_RECORD SET_.
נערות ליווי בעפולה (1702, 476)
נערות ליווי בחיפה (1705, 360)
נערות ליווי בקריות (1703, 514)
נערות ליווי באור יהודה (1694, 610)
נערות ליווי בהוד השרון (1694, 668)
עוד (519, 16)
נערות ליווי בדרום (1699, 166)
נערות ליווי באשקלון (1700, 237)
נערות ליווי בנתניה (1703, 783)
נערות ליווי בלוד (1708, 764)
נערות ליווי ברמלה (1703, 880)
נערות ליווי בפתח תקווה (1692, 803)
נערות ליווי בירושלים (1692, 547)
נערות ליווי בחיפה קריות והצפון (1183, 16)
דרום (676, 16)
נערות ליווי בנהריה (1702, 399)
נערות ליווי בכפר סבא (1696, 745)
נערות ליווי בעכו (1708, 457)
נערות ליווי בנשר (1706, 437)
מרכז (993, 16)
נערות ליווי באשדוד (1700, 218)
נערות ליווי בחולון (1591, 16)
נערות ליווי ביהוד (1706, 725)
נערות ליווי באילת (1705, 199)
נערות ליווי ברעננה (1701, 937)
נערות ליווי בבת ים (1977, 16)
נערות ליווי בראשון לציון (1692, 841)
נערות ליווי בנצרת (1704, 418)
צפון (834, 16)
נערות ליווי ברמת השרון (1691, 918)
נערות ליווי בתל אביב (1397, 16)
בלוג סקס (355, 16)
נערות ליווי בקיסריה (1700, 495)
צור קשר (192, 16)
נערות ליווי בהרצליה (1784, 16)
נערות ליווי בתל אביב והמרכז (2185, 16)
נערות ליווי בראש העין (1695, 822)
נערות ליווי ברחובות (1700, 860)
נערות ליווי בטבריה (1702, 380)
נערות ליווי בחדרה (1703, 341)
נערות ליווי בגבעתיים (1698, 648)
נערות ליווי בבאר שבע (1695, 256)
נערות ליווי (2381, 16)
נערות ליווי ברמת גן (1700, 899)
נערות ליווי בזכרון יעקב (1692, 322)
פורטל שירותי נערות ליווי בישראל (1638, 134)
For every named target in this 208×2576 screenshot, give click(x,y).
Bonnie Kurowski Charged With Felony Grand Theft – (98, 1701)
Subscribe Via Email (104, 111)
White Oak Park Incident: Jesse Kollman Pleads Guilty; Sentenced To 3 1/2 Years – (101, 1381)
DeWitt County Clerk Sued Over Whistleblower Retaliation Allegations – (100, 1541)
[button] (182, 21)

_DIRECTIONS FOR THIS TASK_.
Which lines in the data above contain "השרון"? Show each one.

_EXERCISE OUTPUT_.
נערות ליווי בהוד השרון (1694, 668)
נערות ליווי ברמת השרון (1691, 918)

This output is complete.